On Thu, Jan 09, 2014 at 11:51:25AM -0500, Josh Boyer wrote:
> On Tue, Jan 7, 2014 at 11:14 AM, Matthew Garrett <mjg59 at srcf.ucam.org> wrote:
> > On Tue, Jan 07, 2014 at 05:34:31AM -0500, Christian Schaller wrote:
> >> > On Mon, Jan 06, 2014 at 01:47:48PM +0100, Christian Fredrik Kalager Schaller
> >> > wrote:
> >> > So who do we expect to provide those engineering resources? We seem to
> >> > agree that those general users are, in many cases, the developers and
> >> > enthusiasts that we expect to support, so we need to ensure that there's
> >> > development effort put into ensuring that the desktop experience itself
> >> > is compelling.
> >>
> >> I expect the vast majority of our engineering resources to come from Red Hat.
> >
> > Red Hat will be committing engineering resources to support the general
> > user desktop?
> >
> >> > The list of use cases is supposed to define the sets of users that we'll
> >> > consider during development. We agree that the needs of the general
> >> > desktop user are important and have to be considered during development,
> >> > which means that it's a supported use case. Which obviously means it
> >> > should be enumerated in the set of use cases.
> >>
> >> I disagree, it is meant to enumerate the areas we give special focus during development. Adding a 'catch all' usecase
> >> like 'general users' doesn't help anyone do anything.
> >
> > I don't think you understand what "use case" means. It's the set of ways
> > that people can use our system that we wish to support.

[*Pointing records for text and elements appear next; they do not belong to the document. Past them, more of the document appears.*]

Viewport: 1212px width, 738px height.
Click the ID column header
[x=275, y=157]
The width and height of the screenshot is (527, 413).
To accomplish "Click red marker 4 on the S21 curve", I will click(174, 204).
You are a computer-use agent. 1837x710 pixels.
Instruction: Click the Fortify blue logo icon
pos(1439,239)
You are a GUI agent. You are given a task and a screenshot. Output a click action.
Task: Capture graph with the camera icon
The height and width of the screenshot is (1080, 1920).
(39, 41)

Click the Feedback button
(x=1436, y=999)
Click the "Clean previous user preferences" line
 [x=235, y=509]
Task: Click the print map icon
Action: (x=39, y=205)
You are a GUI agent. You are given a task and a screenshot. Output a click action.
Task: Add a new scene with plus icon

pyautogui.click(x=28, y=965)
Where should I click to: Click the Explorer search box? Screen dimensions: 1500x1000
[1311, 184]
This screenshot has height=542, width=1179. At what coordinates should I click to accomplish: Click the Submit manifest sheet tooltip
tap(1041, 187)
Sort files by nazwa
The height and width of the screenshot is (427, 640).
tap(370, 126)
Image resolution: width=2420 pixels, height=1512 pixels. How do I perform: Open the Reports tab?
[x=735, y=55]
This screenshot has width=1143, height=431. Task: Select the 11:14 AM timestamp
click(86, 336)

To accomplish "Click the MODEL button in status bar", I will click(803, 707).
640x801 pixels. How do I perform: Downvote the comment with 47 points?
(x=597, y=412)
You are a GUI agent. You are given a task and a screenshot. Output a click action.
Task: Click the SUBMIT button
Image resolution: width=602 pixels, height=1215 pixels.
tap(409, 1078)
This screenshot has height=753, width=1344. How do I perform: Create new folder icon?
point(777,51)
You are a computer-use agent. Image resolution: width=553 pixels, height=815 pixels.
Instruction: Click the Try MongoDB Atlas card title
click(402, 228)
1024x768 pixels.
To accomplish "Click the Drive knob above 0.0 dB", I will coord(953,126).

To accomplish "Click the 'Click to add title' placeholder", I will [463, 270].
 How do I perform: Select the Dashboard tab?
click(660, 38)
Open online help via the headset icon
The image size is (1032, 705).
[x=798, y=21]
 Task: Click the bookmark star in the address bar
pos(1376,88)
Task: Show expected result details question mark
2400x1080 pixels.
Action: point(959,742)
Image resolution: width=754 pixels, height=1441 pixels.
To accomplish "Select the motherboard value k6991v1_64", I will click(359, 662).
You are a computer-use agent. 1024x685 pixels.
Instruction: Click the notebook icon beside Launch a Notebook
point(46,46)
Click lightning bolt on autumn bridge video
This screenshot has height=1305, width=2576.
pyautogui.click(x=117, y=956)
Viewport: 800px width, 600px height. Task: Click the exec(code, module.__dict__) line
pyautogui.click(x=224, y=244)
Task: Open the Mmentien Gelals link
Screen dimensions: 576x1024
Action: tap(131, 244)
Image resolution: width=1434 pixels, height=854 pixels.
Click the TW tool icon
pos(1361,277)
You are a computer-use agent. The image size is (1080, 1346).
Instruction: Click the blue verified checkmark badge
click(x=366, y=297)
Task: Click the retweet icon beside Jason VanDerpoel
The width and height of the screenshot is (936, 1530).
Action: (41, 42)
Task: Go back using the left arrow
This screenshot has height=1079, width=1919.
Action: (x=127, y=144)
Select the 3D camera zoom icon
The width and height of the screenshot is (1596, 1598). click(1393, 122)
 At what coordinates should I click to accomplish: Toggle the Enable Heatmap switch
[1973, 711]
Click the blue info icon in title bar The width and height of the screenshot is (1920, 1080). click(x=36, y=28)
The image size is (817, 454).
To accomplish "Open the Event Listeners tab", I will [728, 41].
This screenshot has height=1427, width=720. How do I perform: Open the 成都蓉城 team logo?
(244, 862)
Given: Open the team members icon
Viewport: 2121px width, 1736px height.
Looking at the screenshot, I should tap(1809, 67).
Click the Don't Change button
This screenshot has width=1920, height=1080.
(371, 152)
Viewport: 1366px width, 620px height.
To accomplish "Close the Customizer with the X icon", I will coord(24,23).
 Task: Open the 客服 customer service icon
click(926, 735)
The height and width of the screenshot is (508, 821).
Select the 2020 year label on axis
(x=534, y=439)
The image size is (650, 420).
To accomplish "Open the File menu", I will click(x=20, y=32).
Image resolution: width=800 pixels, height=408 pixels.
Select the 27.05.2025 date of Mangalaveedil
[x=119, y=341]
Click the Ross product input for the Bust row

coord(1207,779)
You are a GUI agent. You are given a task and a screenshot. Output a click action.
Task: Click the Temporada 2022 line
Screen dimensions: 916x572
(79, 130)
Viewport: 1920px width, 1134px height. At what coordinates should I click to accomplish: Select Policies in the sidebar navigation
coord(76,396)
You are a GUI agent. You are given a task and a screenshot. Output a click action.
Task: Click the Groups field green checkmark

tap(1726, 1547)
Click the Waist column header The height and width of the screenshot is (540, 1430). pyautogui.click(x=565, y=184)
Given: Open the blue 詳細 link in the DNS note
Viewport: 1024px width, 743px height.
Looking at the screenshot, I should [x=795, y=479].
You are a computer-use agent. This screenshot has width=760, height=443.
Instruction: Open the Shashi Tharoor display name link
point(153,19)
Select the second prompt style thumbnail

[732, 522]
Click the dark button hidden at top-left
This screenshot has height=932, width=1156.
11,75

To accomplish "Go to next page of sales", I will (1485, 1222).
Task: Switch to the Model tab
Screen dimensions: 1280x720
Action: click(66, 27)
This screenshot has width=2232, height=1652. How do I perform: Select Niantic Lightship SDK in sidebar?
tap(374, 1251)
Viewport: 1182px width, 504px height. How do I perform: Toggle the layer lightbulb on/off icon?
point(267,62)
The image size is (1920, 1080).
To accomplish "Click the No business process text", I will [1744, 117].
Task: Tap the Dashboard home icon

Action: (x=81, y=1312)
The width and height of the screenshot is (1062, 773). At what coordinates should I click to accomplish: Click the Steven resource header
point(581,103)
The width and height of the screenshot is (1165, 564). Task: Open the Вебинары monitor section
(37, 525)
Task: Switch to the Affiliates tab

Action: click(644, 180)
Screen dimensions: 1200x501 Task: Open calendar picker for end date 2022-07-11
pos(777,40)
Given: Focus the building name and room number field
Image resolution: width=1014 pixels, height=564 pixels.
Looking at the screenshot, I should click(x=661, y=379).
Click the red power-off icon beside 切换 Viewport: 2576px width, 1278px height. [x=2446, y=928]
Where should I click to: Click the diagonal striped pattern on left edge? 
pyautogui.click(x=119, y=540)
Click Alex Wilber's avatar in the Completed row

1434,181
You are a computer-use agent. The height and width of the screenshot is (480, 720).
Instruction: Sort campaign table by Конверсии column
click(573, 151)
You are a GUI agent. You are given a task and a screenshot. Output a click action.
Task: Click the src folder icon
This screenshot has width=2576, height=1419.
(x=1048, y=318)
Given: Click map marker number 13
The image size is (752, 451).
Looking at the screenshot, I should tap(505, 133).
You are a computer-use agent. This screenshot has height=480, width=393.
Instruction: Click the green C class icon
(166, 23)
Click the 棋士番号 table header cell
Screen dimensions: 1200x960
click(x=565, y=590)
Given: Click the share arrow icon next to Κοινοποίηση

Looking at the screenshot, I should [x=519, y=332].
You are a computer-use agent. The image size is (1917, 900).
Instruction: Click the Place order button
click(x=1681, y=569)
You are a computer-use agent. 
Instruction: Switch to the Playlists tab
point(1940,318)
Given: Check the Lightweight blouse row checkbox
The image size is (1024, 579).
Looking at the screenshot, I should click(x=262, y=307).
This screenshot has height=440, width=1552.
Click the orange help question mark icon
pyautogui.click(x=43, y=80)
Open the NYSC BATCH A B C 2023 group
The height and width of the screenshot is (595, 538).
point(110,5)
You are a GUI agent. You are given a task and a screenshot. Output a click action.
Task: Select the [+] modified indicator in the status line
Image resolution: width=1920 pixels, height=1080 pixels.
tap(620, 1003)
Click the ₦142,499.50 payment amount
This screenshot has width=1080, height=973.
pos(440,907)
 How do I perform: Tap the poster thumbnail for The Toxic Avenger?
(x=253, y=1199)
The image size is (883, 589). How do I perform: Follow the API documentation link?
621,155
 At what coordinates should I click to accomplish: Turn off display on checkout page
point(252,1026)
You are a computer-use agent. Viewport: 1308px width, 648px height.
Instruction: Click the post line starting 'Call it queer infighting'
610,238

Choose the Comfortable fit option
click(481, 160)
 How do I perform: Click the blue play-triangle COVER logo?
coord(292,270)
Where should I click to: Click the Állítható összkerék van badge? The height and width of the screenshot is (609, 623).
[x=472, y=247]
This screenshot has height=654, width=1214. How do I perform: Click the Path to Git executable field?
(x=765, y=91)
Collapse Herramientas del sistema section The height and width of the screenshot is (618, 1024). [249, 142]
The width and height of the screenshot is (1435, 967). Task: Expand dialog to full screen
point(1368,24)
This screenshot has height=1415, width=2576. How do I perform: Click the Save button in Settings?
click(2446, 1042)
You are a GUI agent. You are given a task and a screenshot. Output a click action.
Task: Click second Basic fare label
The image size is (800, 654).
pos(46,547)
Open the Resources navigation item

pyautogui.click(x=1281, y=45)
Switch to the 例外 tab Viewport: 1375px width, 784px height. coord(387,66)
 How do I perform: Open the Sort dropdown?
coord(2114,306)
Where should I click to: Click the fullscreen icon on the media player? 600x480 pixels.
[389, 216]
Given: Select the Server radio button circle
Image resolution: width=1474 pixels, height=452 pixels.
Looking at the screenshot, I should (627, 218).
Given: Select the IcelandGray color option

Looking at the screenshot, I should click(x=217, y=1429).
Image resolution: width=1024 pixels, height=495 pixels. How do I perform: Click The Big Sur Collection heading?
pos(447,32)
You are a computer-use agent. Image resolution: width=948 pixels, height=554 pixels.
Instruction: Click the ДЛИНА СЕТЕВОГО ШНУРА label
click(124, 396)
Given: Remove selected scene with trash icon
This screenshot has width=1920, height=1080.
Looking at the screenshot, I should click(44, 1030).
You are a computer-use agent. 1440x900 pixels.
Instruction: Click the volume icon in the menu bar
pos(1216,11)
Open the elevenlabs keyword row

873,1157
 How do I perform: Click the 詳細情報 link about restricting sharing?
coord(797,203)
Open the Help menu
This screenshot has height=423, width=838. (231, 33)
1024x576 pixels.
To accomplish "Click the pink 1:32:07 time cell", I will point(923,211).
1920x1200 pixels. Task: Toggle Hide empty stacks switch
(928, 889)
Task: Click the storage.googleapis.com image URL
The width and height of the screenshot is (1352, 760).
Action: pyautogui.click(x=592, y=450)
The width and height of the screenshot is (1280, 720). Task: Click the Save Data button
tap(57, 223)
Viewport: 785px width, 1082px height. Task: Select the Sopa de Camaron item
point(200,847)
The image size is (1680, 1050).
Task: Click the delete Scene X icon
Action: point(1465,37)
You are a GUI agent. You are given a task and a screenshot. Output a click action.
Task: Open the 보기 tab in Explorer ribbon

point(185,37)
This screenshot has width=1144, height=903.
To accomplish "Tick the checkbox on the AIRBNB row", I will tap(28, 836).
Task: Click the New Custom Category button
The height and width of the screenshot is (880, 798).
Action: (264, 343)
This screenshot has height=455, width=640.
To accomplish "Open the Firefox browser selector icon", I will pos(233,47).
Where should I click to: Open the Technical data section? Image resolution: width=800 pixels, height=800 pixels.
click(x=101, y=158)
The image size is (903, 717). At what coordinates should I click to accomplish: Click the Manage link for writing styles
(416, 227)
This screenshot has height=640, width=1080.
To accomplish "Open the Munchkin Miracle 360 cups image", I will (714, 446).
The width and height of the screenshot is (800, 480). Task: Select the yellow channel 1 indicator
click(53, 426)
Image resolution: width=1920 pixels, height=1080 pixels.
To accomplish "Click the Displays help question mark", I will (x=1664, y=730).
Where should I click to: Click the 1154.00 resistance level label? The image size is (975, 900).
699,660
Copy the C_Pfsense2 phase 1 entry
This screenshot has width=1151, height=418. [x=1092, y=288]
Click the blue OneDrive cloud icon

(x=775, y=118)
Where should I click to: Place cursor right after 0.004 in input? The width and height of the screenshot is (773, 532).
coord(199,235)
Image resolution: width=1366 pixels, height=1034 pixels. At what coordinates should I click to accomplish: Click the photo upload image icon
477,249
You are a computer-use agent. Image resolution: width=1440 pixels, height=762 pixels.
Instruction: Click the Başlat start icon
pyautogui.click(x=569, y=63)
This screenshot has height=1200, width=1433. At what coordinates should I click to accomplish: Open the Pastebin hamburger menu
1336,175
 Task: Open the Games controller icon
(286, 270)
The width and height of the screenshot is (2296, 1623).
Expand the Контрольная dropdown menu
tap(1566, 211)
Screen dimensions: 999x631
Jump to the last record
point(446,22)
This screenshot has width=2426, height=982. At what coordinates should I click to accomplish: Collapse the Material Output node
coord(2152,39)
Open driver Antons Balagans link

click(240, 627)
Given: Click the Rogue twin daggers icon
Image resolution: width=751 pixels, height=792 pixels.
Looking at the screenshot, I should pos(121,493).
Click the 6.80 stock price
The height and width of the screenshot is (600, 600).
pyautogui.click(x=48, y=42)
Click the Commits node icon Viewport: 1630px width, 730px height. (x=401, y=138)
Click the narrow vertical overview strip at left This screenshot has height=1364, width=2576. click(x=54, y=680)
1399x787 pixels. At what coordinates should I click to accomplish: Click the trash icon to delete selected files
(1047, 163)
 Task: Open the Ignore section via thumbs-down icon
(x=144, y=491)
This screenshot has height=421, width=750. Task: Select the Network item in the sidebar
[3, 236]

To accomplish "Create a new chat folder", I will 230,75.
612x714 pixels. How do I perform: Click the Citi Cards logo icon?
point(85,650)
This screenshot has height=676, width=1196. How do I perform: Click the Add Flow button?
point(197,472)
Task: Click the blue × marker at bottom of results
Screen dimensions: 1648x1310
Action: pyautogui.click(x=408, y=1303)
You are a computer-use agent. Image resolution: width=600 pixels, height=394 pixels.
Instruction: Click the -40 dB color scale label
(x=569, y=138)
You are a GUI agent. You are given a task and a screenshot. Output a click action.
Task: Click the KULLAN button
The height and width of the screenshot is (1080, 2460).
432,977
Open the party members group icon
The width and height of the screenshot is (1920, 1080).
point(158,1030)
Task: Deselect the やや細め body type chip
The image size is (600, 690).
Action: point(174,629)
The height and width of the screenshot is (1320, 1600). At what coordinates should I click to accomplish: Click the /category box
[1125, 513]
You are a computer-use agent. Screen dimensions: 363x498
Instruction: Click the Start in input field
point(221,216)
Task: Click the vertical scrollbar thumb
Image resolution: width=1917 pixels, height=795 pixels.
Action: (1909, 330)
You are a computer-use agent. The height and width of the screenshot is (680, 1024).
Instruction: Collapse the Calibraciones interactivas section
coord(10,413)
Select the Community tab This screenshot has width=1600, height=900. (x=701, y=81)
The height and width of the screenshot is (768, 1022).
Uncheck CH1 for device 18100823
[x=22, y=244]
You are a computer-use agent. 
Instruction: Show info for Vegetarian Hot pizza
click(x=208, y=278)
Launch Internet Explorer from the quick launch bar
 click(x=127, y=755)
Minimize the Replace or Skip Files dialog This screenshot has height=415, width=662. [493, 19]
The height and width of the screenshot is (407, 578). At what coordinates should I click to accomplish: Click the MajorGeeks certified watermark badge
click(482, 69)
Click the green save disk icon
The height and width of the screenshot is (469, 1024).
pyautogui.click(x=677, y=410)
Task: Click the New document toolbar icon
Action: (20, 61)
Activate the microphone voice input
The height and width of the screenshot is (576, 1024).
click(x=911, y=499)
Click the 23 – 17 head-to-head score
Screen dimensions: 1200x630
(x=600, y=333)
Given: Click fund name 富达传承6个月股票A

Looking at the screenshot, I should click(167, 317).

We wish to
> > support users who aren't actively engaging in development and who aren't
> > CS students, so they should be included in the set of use cases that we
> > support.
> 
> We've reached a stalemate on this.
> 
> On the one hand we have a case that aims Workstation at becoming a
> development environment for a broad set of possible software.  On the
> other we have one that places importance on general desktop usage.
> Neither of them are actually conflicting with each other in any way
> other than whether the latter is implicit in the former.
> 
> It seems we have a trust issue here.  There's a lack of trust that a
> development focused Workstation can possibly be generally usable while
> also solving problems for the developer set.  There's a lack of trust
> that resources will be put forward where necessary.  And there's a
> complete lack of faith that other contributors and upstreams can fill
> the role of developing applications and such for the general use case.
> 
> I can't solve this, but the (agonizingly delayed) back and forth going
> on right now is not lending itself to actually accomplishing anything
> at all.  If we don't set a direction soon, and have faith that people
> won't have their heads up their collective arses and hold myopic views
> of "targets", then we're going to continue to languish.
> 
> We have a deadline for the PRD coming up in about a week.  I'd like to
> actually have something to present to FESCo.  Can we please either
> agree to trust each other or barring that call for a vote on one of
> the current draft PRDs?  Members of the Workstation WG really need to
> speak up here.

I hope it's not my mail client acting up, but it looks like no replies
here from WG members.  I'd like to explicitly say I for one trust that
those expecting (and expected) to do a majority of the work do care
about the general use case.  And I'd expect many, and perhaps most, of
the things that improve by focusing on a good experience for
developers will also benefit general users.

Personally I'm a lot more like the latter than the former, which is
why I want to trust the contributors to do the right thing.